WHAT IS NEEDED => Copy out every one of the entries below word for word, keeping each line unchanged and in the same order.

RECORDS FOR THIS TASK =>
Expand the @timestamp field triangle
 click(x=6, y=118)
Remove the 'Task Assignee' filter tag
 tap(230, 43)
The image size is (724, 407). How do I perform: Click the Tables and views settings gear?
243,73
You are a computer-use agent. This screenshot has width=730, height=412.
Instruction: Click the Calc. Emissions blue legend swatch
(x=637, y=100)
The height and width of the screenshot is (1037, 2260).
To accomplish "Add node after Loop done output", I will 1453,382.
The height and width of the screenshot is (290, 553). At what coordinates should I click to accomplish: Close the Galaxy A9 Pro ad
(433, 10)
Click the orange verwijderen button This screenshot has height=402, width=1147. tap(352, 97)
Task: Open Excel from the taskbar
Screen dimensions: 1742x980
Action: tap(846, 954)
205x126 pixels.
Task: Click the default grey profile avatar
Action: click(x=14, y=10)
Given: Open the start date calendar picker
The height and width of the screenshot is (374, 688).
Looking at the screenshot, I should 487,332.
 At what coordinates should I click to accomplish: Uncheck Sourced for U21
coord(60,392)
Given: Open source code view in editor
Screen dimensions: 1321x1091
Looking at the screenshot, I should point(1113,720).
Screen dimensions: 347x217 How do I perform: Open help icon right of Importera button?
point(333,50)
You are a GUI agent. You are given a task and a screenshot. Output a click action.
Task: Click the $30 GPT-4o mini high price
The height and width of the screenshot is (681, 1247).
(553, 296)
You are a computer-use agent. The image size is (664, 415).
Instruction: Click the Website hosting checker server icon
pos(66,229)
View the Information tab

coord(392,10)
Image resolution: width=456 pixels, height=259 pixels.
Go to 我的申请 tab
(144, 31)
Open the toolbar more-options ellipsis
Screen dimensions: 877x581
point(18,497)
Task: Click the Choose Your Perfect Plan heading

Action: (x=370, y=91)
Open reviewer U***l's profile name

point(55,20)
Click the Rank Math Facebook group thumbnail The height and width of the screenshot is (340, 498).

COMPLETE OUTPUT =>
Expand the @timestamp field triangle
 click(x=6, y=118)
Remove the 'Task Assignee' filter tag
 tap(230, 43)
The image size is (724, 407). How do I perform: Click the Tables and views settings gear?
243,73
You are a computer-use agent. This screenshot has width=730, height=412.
Instruction: Click the Calc. Emissions blue legend swatch
(x=637, y=100)
The height and width of the screenshot is (1037, 2260).
To accomplish "Add node after Loop done output", I will 1453,382.
The height and width of the screenshot is (290, 553). At what coordinates should I click to accomplish: Close the Galaxy A9 Pro ad
(433, 10)
Click the orange verwijderen button This screenshot has height=402, width=1147. tap(352, 97)
Task: Open Excel from the taskbar
Screen dimensions: 1742x980
Action: tap(846, 954)
205x126 pixels.
Task: Click the default grey profile avatar
Action: click(x=14, y=10)
Given: Open the start date calendar picker
The height and width of the screenshot is (374, 688).
Looking at the screenshot, I should 487,332.
 At what coordinates should I click to accomplish: Uncheck Sourced for U21
coord(60,392)
Given: Open source code view in editor
Screen dimensions: 1321x1091
Looking at the screenshot, I should point(1113,720).
Screen dimensions: 347x217 How do I perform: Open help icon right of Importera button?
point(333,50)
You are a GUI agent. You are given a task and a screenshot. Output a click action.
Task: Click the $30 GPT-4o mini high price
The height and width of the screenshot is (681, 1247).
(553, 296)
You are a computer-use agent. The image size is (664, 415).
Instruction: Click the Website hosting checker server icon
pos(66,229)
View the Information tab

coord(392,10)
Image resolution: width=456 pixels, height=259 pixels.
Go to 我的申请 tab
(144, 31)
Open the toolbar more-options ellipsis
Screen dimensions: 877x581
point(18,497)
Task: Click the Choose Your Perfect Plan heading

Action: (x=370, y=91)
Open reviewer U***l's profile name

point(55,20)
Click the Rank Math Facebook group thumbnail The height and width of the screenshot is (340, 498).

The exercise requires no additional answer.